Hercules is a Disney media franchise comprising a film series and additional merchandise, starting with the 1997 animated Disney feature of the same name, directed by Ron Clements and John Musker.

Films

Hercules
Hercules is a 1997 American animated musical comedy-fantasy film produced by Walt Disney Animation Studios and released by Walt Disney Pictures. The 35th Disney animated feature film, the film was directed by Ron Clements and John Musker. The film is based on the legendary Greek mythology hero Heracles (known in the film by his Roman name, Hercules), the son of Zeus, in Greek mythology.

Hercules: Zero to Hero
Hercules: Zero to Hero is a 1999 direct-to-video followup to Disney's 1997 animated feature Hercules. It was released on August 31, 1999, and serves as the pilot to Hercules: The Animated Series. It packages four episodes of the television series to make a single narrative.

Live-action remake
In April, 2020, it was reported that a live-action remake of Hercules was being developed by Walt Disney Pictures, with Jeffery Silver and Karen Gilchrist, who previously produced the CGI remake of The Lion King, set to produce the film. Joe and Anthony Russo will also serve as producers on the film, while David Callaham will write the script. In June 2022, it was announced that Guy Ritchie, who previously directed Disney's  live-action Aladdin remake, had signed on to direct the film. Joe Russo said the reimagining movie will pay homage to the original with a more modern spin on it and that it will also be a modern musical inspired by TikTok.

Television

Disney's Hercules: The Animated Series
Disney's Hercules: The Animated Series is an American animated series based on the 1997 film of the same name and the Greek myth. The series premiered in syndication on August 31, 1998, and on Disney's One Saturday Morning on September 12, 1998. The syndicated series ran 52 episodes, while the Saturday morning run ran 13.

"Hercules and the Arabian Night"
"Hercules and the Arabian Night" is a crossover episode of Disney's Hercules: The Animated Series featuring characters from Aladdin.

Disney's House of Mouse
Disney's House of Mouse is an animated television series, produced by Walt Disney Television which originally aired from 2001 to 2003.

Once Upon a Time
Hades appeared in the latter half of Once Upon a Time's fifth season episode starting with "Souls of the Departed" portrayed by Greg Germann. In the episode "Labor of Love" Hercules and Megara were both portrayed by Jonathan Whitesell and Kacey Rohl.

Video game

Disney's Hercules: Action Game
Disney's Hercules: Action Game is a video game for the PlayStation and PC released on June 20, 1997 by Disney Interactive. It was made in one week before the animated movie released in the same year.

Disney's Animated Storybook: Hercules
Disney's Animated Storybook: Hercules is part of the Disney's Animated Storybook series.
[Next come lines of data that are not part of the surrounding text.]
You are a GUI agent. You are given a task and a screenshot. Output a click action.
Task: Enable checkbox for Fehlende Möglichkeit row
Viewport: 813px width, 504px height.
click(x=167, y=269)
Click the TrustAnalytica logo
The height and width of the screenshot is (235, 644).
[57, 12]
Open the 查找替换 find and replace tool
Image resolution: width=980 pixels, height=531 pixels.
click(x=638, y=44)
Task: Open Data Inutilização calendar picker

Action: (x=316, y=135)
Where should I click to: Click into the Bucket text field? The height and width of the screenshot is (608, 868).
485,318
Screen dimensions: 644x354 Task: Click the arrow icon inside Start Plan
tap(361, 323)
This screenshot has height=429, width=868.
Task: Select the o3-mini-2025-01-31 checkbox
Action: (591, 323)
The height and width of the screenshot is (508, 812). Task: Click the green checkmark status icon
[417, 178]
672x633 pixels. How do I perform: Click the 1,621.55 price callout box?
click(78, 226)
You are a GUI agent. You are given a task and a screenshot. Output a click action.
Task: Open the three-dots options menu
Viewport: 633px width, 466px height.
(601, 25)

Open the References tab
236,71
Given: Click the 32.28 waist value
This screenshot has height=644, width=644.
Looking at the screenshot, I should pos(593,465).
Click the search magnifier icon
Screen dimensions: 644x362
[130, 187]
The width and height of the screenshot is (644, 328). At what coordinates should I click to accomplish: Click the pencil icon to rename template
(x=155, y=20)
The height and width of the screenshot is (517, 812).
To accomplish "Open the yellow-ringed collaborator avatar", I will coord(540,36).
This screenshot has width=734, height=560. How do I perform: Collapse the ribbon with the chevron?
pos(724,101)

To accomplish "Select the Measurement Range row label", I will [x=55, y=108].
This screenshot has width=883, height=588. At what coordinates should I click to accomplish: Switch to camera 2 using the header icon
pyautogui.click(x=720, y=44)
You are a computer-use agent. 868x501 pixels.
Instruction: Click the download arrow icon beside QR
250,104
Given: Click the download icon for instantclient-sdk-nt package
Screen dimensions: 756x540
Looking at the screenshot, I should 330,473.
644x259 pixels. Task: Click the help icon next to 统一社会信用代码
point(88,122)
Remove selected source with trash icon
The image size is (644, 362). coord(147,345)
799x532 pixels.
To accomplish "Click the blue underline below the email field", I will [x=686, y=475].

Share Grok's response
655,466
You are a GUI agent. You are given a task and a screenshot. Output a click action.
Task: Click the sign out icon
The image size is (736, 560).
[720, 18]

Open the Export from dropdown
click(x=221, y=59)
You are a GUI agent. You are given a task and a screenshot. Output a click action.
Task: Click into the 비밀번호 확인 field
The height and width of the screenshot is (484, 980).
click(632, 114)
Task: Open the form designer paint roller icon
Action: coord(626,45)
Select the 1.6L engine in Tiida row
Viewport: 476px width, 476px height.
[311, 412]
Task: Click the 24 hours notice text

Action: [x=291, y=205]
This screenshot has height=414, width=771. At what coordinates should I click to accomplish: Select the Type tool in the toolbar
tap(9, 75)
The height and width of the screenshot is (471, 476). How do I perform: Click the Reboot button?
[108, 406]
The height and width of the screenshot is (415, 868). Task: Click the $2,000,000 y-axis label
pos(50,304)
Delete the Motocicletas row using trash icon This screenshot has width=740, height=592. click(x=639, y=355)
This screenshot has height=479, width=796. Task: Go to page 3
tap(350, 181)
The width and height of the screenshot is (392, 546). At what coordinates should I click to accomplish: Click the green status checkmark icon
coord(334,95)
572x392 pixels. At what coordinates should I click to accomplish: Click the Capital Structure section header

Disney's Hercules Print Studio
Disney's Hercules Print Studio is part of the Disney's Print Studio series.

Hades Challenge
Hades Challenge is a PC video game released on April 17, 1998. It is a first–person adventure/puzzle game and a spinoff to Hercules in which the player assumes the role of a rookie hero undergoing various adventures based upon elements of Greek mythology not directly explored in the main film while being recurrently antagonized by Hades and Pain and Panic.

Kingdom Hearts
The characters of the film appear in the Kingdom Hearts video game series in the recurring in-game world of "Olympus Coliseum". It is the most represented Disney franchise appearing in nearly every entry in the series bar Kingdom Hearts: Dream Drop Distance. Unlike other Disney worlds which closely follows the plot of [their] original film, the stories are original and feature original plots in each game and setting. It is also the only franchise where the characters interact with guest characters appearing in Square-Enix's Final Fantasy series.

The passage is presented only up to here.